Preparing for an ever-changing future
On top of simply forecasting the future with her simulation models, Garner said, her research shows how we've already seen great changes from the pre-industrial era to the present.
"We absolutely need to be taking those steps now to try to make our communities more resilient and able to handle those kinds of impacts."
Garner told AccuWeather that the study highlighted three key locations for future storm scenarios – The Battery (NYC), Norfolk, Virginia, and Boston, Massachusetts.
"Where the colors are warmer," Garner said, noting the red, yellow and pink parts of the map seen above, "there are more storm tracks in the future compared to the pre-industrial era." The parts of the map where the colors are cooler, with shades of blue denoted that there will be "fewer storm tracks in the future compared to the pre-industrial era."
Rather than curving into the Big Apple, she said, the models show storms lingering out at sea and presenting bigger worries for cities like Boston. On top of that, she continued, her team was also surprised not only by the destination of these storms but also by the areas of formation and the speed of trajectory.
According to Garner, the study found storms moving along the East Coast are likely to slow down, or even stall, in their forward progress, allowing even heavier loads of tropical rain and storm surge to inundate communities.
The researcher also told AccuWeather that the study focused mainly on the evolution of tropical cyclone tracks and not any changes to the intensity of those future storms, changes in the frequency of those storms or the distribution of storms between hurricanes and tropical storms.
However, she did add that their findings could signal danger to the projected cities like Norfolk and Boston because of how near the storms could form to the U.S. coast.
"The proportion of storms forming farther west and closer to our coastline seems to be increasing and the number of storms we have forming there is going up," she said. "I think it needs to be a warning to us to be ready to, perhaps, prepare more quickly and have those warning systems in place and good communication in the event that a storm does develop near our coast."
So is there any hope?
All confidence in a safe future doesn't need to be cast away, however.
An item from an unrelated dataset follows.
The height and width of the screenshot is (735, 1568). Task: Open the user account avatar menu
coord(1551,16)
Although the data may seem full of despair, the hope lies in an altered scenario.
FILE - People travel through a torrential downpour caused from the precipitation of Tropical Rainstorm Ida, near Columbus Circle on Wednesday, Sept. 1, 2021. (AP Photo/Craig Ruttle, File)
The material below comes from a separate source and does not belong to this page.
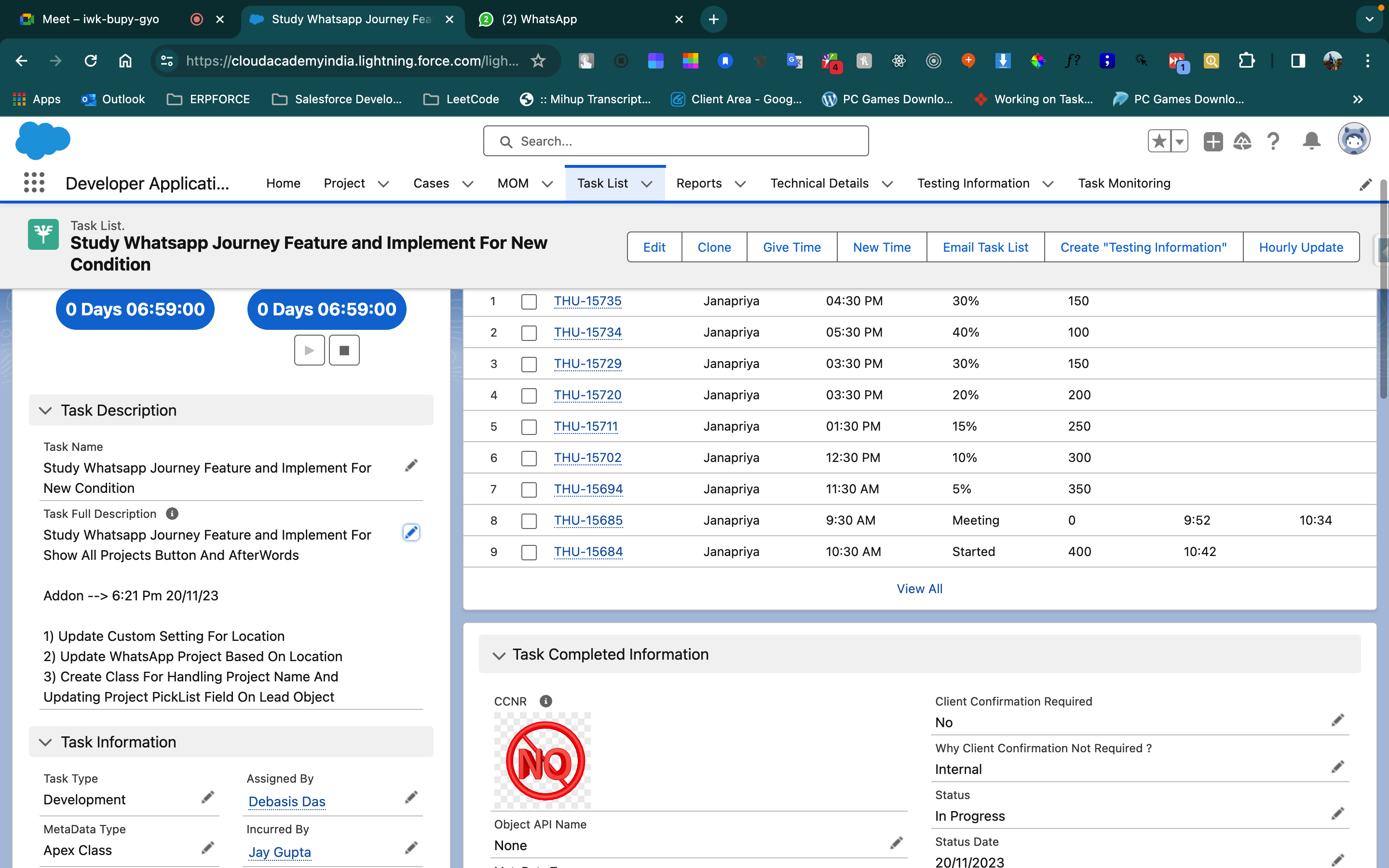Screen dimensions: 1389x868
Task: Click the notifications bell icon
Action: (x=1311, y=141)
According to Garner, the future studies simulations were conducted using a "very high future emissions scenario." In the decades to come, she said, communities need to work to lower greenhouse gas emissions so that we can limit how bad the impacts of the storms become in the future.
"I always like to remind people that I think there's a lot of hope for the future too," she said, striking an optimistic tone. "We know that we are the cause of climate change. We didn't get a chance to look at lower emission scenarios, but I think there's a good chance that if we did look at those lower emission scenarios, perhaps we see less drastic changes in storms. That's something we should all be working towards, working to take those larger-scale actions to lower our emissions so that we can avoid some of the worst-case future scenarios."